Find the word "Pick" in the data below and copy each line that holds it.

[Stored data]
•••••

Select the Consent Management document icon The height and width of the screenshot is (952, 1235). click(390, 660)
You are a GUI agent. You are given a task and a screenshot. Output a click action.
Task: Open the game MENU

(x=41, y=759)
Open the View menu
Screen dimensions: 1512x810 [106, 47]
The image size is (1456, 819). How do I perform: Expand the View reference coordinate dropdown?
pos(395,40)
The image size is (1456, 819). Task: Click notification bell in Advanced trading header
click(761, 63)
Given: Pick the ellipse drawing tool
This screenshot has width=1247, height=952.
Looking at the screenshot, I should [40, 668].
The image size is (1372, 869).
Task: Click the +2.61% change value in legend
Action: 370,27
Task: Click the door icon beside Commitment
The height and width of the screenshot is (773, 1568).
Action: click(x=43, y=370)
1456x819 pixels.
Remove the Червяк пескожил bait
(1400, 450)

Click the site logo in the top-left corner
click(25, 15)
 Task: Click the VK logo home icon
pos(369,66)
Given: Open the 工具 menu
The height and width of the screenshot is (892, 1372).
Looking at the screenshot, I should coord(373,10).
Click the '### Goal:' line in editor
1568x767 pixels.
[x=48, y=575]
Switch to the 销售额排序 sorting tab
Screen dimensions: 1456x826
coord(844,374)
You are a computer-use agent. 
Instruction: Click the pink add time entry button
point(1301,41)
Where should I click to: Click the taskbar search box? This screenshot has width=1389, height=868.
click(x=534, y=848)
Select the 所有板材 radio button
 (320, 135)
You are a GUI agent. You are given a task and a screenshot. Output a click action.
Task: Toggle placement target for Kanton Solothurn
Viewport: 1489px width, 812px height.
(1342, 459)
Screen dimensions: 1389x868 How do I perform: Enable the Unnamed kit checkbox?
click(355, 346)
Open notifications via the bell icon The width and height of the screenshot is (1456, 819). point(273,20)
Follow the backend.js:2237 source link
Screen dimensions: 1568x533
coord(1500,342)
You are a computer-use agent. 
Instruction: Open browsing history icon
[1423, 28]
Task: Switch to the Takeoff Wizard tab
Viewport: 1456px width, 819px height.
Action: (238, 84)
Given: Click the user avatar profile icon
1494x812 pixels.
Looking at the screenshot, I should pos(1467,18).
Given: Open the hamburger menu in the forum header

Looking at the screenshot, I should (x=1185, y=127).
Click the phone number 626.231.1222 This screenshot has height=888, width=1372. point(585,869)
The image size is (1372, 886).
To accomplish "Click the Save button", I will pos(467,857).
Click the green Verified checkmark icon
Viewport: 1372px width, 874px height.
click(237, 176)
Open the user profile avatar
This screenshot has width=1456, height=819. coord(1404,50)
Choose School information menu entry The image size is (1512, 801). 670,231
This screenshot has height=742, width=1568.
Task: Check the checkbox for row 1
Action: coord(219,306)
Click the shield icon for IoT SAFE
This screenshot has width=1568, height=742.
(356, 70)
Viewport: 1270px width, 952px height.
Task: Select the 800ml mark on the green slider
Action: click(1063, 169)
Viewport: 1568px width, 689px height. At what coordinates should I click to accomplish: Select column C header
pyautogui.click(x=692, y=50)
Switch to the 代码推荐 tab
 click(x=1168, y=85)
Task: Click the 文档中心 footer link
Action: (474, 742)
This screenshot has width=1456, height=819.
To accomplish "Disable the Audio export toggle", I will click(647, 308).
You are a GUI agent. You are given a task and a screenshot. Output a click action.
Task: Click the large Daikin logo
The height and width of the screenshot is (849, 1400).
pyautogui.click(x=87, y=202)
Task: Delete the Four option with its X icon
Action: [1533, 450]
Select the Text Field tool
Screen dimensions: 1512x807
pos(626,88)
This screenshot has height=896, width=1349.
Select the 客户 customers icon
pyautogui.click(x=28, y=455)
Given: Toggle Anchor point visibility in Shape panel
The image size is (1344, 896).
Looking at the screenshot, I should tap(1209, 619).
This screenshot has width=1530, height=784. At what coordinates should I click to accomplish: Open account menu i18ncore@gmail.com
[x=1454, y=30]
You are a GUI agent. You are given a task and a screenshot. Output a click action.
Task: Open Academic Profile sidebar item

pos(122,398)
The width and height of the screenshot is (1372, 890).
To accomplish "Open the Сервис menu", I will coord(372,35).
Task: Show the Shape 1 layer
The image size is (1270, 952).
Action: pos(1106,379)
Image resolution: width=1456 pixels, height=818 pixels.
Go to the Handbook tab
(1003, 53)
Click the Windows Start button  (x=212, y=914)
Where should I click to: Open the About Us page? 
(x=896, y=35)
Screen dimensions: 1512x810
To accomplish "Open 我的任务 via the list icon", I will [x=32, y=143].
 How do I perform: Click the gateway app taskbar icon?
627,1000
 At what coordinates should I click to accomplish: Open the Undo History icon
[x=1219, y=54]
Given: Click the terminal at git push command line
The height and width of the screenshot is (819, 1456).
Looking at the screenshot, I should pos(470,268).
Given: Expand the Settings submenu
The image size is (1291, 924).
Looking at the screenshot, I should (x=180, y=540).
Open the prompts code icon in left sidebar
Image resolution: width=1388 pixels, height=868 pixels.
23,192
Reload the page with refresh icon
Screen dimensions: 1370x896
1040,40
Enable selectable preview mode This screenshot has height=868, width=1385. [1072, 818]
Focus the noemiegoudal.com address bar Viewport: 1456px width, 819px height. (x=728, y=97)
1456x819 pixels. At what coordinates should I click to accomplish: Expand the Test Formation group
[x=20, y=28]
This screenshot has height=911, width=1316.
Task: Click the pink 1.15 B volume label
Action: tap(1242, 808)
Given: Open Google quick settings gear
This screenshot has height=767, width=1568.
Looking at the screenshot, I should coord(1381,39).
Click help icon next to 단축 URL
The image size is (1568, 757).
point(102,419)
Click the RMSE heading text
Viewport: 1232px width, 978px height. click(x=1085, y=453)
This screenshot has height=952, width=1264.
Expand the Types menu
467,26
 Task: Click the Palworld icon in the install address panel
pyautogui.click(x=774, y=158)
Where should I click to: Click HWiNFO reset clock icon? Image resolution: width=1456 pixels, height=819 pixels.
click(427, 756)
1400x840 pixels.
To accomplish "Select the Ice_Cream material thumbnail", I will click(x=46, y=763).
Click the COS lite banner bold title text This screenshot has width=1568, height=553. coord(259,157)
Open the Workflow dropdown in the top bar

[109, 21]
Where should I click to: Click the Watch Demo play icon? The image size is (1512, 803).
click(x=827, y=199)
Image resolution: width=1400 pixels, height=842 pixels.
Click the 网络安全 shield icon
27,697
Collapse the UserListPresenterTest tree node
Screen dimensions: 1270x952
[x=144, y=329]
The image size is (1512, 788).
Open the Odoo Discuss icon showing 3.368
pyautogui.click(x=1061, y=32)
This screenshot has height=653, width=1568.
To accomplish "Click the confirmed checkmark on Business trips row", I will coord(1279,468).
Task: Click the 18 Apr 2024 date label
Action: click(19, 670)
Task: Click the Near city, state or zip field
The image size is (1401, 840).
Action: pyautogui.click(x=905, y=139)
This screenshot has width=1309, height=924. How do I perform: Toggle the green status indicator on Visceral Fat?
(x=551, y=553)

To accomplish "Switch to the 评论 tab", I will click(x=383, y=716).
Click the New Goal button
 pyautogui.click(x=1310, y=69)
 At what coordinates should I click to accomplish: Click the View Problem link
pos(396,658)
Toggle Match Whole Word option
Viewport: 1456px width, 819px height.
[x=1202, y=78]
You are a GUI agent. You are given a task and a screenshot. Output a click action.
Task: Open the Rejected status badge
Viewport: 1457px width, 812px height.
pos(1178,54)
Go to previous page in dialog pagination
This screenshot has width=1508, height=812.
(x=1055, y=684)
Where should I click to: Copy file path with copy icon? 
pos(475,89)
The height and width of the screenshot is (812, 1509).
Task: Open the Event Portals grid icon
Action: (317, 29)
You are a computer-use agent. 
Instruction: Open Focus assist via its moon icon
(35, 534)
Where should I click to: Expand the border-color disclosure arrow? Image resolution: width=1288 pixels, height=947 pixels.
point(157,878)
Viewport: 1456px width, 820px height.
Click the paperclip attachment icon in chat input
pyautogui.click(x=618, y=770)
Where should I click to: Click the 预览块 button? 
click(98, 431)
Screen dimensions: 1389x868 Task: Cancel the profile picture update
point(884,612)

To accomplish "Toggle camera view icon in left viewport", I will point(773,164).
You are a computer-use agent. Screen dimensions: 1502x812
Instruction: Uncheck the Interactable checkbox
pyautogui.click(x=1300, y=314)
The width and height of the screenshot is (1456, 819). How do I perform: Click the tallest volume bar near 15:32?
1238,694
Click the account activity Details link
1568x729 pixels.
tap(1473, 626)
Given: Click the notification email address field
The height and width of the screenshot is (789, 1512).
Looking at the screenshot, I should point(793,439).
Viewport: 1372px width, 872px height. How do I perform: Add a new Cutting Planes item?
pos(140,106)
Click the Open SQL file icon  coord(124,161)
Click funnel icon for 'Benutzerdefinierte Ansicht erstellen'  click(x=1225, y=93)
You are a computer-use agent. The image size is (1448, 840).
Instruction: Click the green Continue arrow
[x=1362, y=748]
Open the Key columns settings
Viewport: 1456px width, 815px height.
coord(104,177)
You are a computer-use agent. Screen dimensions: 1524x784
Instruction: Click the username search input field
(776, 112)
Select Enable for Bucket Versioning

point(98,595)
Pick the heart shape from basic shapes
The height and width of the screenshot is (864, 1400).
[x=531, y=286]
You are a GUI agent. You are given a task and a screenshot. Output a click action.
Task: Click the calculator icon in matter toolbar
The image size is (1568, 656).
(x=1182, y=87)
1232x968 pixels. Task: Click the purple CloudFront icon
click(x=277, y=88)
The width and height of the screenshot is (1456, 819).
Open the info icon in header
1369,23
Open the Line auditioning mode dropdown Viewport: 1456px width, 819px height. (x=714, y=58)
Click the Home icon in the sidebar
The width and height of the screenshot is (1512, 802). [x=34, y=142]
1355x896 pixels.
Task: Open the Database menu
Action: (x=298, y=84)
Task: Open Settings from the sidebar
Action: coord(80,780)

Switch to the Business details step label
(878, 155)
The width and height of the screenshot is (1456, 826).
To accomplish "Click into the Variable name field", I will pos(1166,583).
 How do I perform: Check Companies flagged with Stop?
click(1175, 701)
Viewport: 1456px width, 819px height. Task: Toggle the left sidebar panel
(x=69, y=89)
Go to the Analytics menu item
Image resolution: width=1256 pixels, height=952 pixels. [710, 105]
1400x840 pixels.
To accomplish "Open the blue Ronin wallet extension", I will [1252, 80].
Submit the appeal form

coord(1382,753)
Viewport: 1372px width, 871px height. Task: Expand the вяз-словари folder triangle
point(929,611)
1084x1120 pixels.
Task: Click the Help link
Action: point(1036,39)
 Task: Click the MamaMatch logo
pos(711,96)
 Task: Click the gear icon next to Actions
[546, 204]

•••••

→ **EXERCISE SOLUTION**:
Given: Pick the ellipse drawing tool
Pick the heart shape from basic shapes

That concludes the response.